(Data):
········

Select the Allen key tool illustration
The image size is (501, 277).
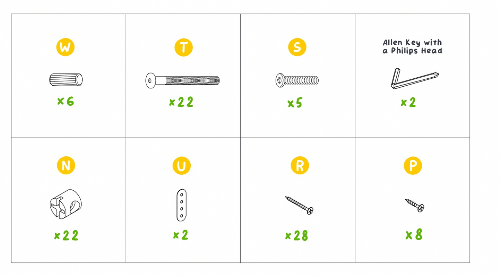tap(415, 79)

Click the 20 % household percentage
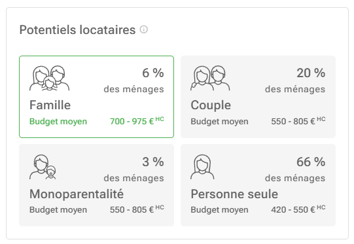(311, 73)

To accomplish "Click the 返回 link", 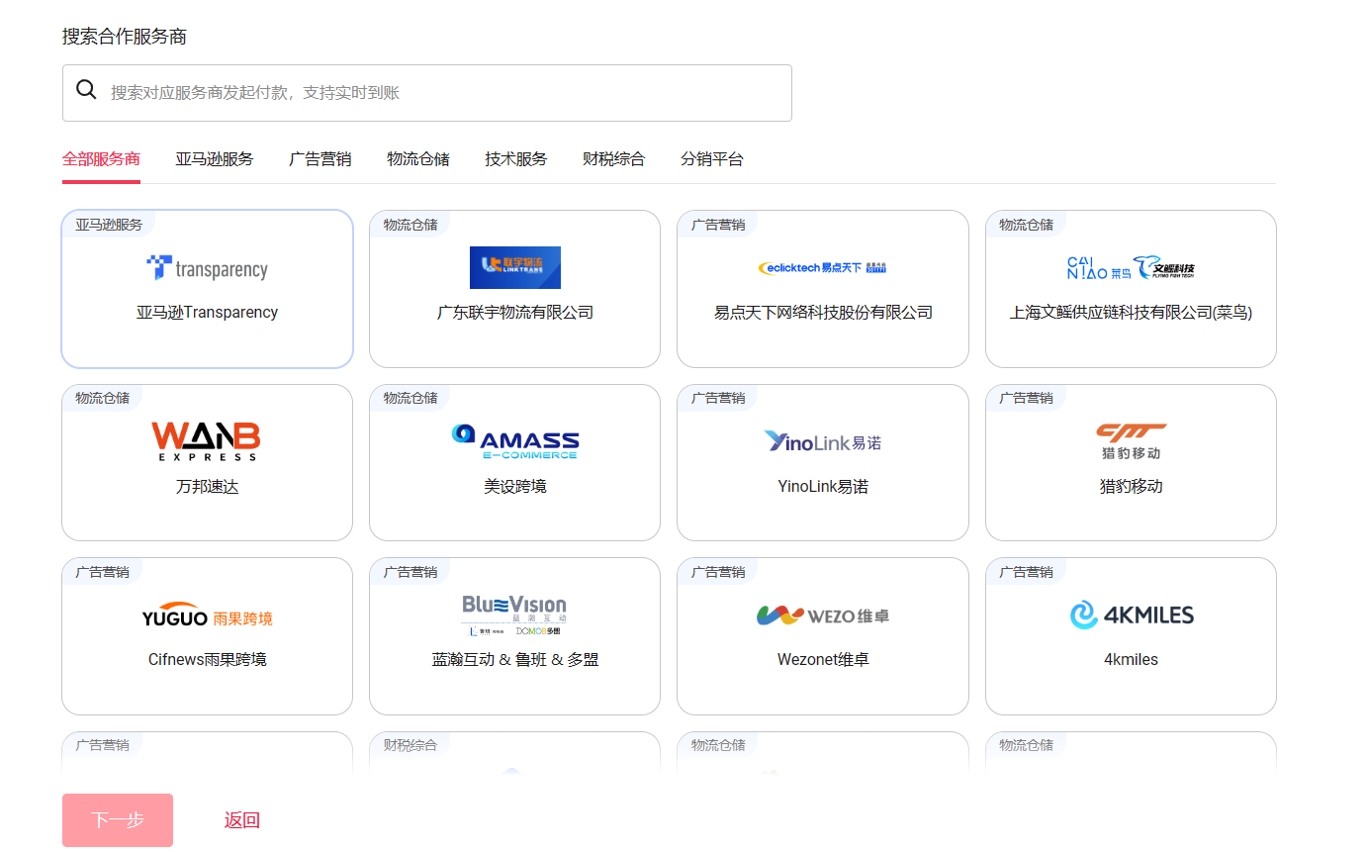I will (240, 819).
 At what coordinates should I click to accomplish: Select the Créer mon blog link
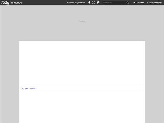pos(155,3)
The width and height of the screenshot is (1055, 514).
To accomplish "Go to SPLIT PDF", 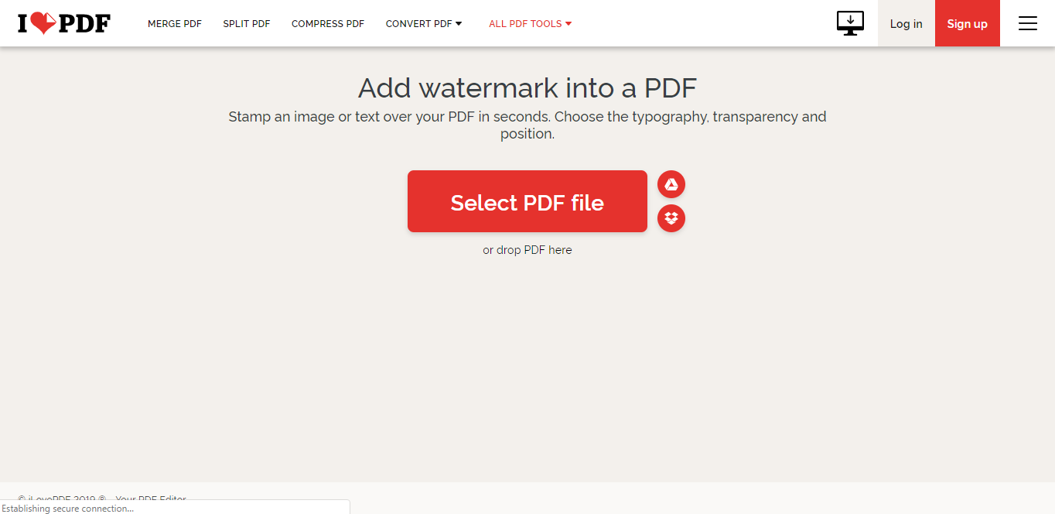I will pos(246,23).
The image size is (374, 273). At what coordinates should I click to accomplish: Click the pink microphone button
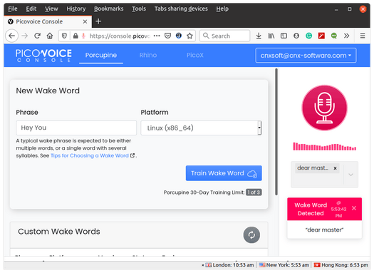[324, 108]
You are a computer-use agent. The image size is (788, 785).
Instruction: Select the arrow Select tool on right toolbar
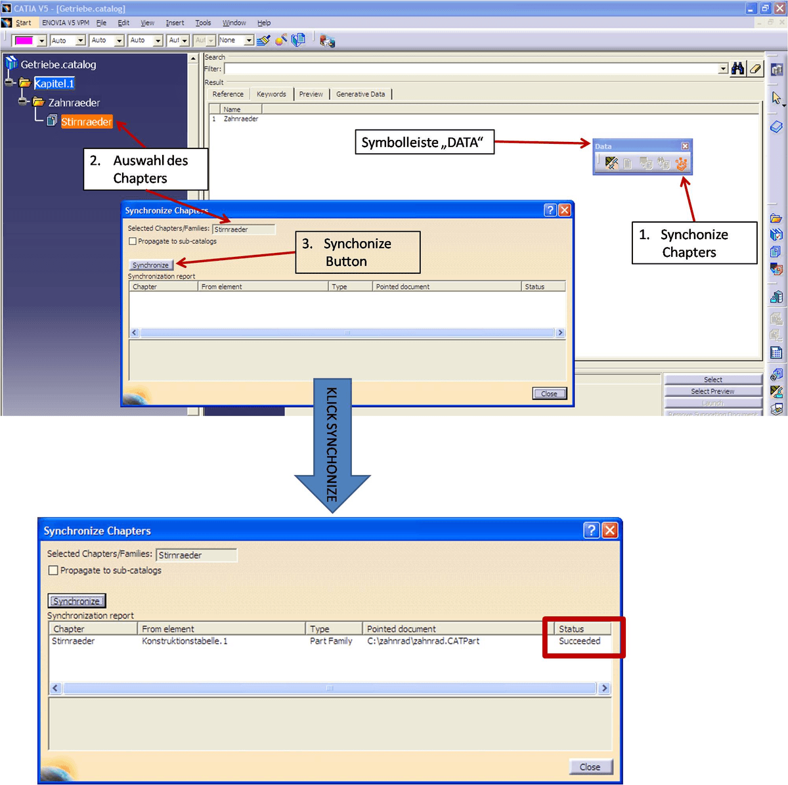[777, 97]
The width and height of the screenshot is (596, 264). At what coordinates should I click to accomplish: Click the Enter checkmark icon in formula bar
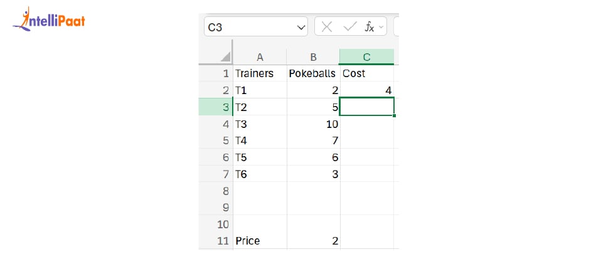click(350, 26)
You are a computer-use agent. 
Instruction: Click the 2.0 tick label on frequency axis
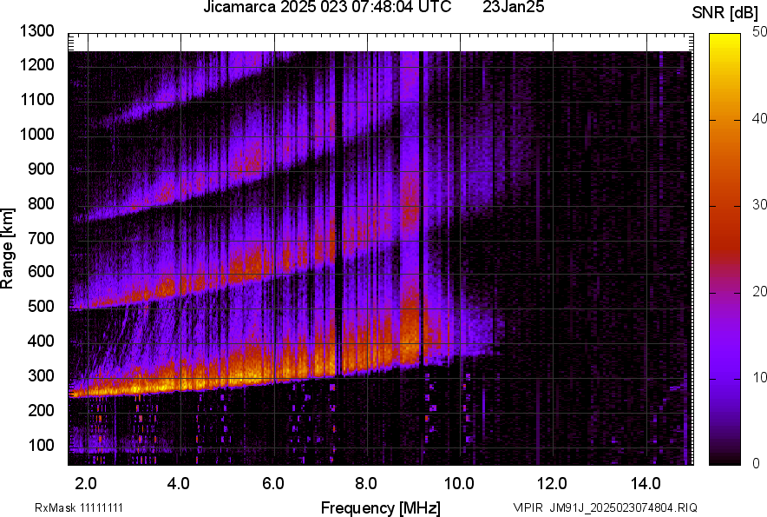(x=86, y=483)
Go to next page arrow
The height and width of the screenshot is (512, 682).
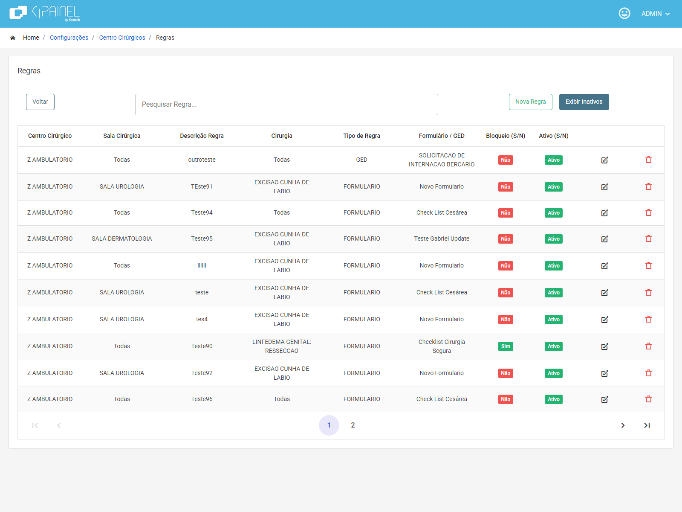[x=623, y=425]
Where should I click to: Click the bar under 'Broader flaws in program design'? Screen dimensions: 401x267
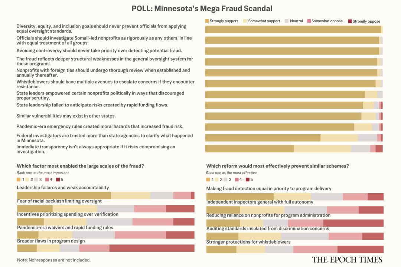105,248
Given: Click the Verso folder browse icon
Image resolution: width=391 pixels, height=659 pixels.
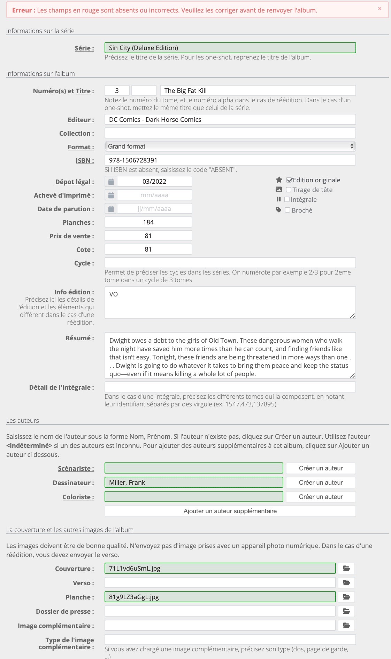Looking at the screenshot, I should pyautogui.click(x=346, y=583).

········

(Assigned task): Line for line, output the entries above from the line with "Go to next page arrow" to the line with "Given: Click the Verso folder browse icon", both included, and nothing more. Skip pictures.

(Exercise answer):
Go to next page arrow
The height and width of the screenshot is (512, 682).
[x=623, y=425]
Where should I click to: Click the bar under 'Broader flaws in program design'? Screen dimensions: 401x267
105,248
Given: Click the Verso folder browse icon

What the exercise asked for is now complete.